Managing error

Everyone is talking about dealing constructively with mistakes. Learning from mistakes is the order of the day. In order to succeed, we have to find a different way of dealing with it. This starts with ourselves.

The vacation season invites and provides an occasion for contemplative thinking about things that often get short shrift in everyday life. In this blog post, I would like to give all those who don't like to pack books in their suitcases some food for thought. Thoughts that have what it takes to strengthen self-management in a deck chair or at a dreamy beach bar overlooking the ocean. If there are managers among the readership, they will also make them fit for a corporate culture that leads to more relaxed and efficient cooperation. If you yourself are a manager in an agile company or in a high reliability organization, however, these thoughts already have the character of a duty. Whether you want to do this to yourself during the vacations is, of course, up to you.

Attribution Bias

In the context of managing errors, the attribution bias is of particular importance. It states that we have a tendency to attribute others' mistakes to their incompetence and that we justify our own mistakes by the circumstances in which they occurred.

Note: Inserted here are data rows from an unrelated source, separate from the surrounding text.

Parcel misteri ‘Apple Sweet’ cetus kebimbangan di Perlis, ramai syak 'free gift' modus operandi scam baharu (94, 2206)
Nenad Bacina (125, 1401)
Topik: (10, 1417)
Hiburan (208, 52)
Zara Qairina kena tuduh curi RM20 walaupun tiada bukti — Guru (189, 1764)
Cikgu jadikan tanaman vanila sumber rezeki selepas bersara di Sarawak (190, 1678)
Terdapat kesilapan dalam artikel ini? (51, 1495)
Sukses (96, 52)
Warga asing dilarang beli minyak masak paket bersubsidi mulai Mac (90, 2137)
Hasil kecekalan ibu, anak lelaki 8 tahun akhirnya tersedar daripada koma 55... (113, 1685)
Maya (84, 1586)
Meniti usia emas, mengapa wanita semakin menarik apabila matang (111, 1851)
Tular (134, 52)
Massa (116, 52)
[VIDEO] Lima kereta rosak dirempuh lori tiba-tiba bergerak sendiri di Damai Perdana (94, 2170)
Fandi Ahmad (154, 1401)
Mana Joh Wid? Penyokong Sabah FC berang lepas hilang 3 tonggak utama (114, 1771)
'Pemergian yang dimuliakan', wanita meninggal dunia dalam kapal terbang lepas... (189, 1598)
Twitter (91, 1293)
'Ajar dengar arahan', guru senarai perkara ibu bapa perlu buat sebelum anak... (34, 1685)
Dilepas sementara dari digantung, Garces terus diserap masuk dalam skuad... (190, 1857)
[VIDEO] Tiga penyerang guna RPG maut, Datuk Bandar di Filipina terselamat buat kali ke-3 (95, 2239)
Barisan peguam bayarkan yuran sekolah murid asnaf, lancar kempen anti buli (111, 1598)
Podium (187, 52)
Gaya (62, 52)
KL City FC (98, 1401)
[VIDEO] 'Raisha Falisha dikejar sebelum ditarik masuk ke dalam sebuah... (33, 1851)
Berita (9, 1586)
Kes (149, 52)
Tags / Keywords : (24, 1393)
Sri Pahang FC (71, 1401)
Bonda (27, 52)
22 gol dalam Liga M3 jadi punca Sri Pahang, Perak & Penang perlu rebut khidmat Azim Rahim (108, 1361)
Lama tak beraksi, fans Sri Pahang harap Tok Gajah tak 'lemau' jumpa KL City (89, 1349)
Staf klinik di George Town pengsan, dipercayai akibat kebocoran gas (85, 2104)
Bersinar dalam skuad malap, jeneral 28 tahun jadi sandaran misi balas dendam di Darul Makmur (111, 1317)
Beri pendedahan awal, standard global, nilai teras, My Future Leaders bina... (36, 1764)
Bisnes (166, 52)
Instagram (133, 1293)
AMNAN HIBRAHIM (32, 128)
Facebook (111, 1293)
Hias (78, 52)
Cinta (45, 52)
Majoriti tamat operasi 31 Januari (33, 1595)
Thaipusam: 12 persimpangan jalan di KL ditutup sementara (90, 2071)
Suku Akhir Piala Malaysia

Looking at the picture can help us get to the root of the matter. You may have doubts about the abilities of the road markers who did the work. Do not let yourself be distracted by any empathic feelings that may arise. These are probably due to the fact that the visible damage is very small and that you are neither responsible for the mistake nor for the qualification of the performers. Now, nevertheless, imagine that you are the manager of these very workers. This helps. Imagine further that you had to take them to task. How would you argue?

Think for a moment before you read on.

What do you think you would hear from the workers in this conversation? Let me give you a possible answer here on their behalf: "We are sorry that this mistake happened, it was never our intention. It is the first time that something so stupid has happened to us. But today we were exposed to a special stress. The dispatcher failed to assign us the third man for the job, who was otherwise designated for the job. Then we found out only on the spot that the police had not been notified for the necessary traffic signalization and we had to make up for it. Last but not least, we had to refuel our vehicle on the way to the site. This was necessary because the team that had used this truck yesterday, contrary to the customs in our company, had not done so.”


Take this answer as a tool for your personal reflection on the case. Do you succeed in understanding it factually? By that I mean, do you hear exactly what the employees said? Can that be authentic to you, or do you see behind it more of an attempt to make excuses? If so, why would the employees tell you a story that does not correspond to reality? After all, they only do that if they have to fear being blamed for their unintentional actions. In turn, they will only do so if they have previously experienced that this is the normal reaction to errors in your company. However, since you consistently react differently when it comes to work errors and honest mistakes, because you can trust your employees, the marking crew's response matches reality quite well.

So, you've managed to clear the first hurdle.

And now comes the second. It is no less challenging. Do you see that the causes for the unintended result can also be found in the context in which the marking work took place? External time pressure. Lack of resources. Can you imagine that this makes you, as a manager, part of the story? After all, you are responsible for the systemic, contributing factors. If you see this responsibility, then you have taken the second hurdle. Congratulations! You have just successfully defended yourself against the attribution bias. You have succeeded in not simply understanding mistakes with the inability of others.

The third hurdle

If you now succeed in making it clear to the workers that you are responsible for the systemic causes and that you will do your part to eliminate them, you will have cleared the third hurdle. You have succeeded in not justifying your own mistakes with the circumstances in which they arose. You have refrained from making excuses to try to cover up your failures as a manager with outside influences.

Of course, your exemplary reflection does not absolve employees from taking responsibility for their actions. It makes a huge difference, however, how they take it. Whether they feel guilty and accept negative effects on their qualifications, or whether they develop suggestions that will help them avoid making the same mistake again in similar situations in the future. If you as a manager succeed in valuing such contributions from your team, this would be a reason to be hired by you as an employee.

A whiff of change is in the air

The relentless dealing with attribution bias is an excellent way to stay fit, especially as a leader on a day-to-day basis. It's a recipe for building trust, and it has the potential to turn your company into a learning organization with a Just Culture. Thus, well prepared, you can resume your work with confidence after the vacations, because with these intentions in mind, things will change for the better in your environment. You could almost say that the vacation was worth it.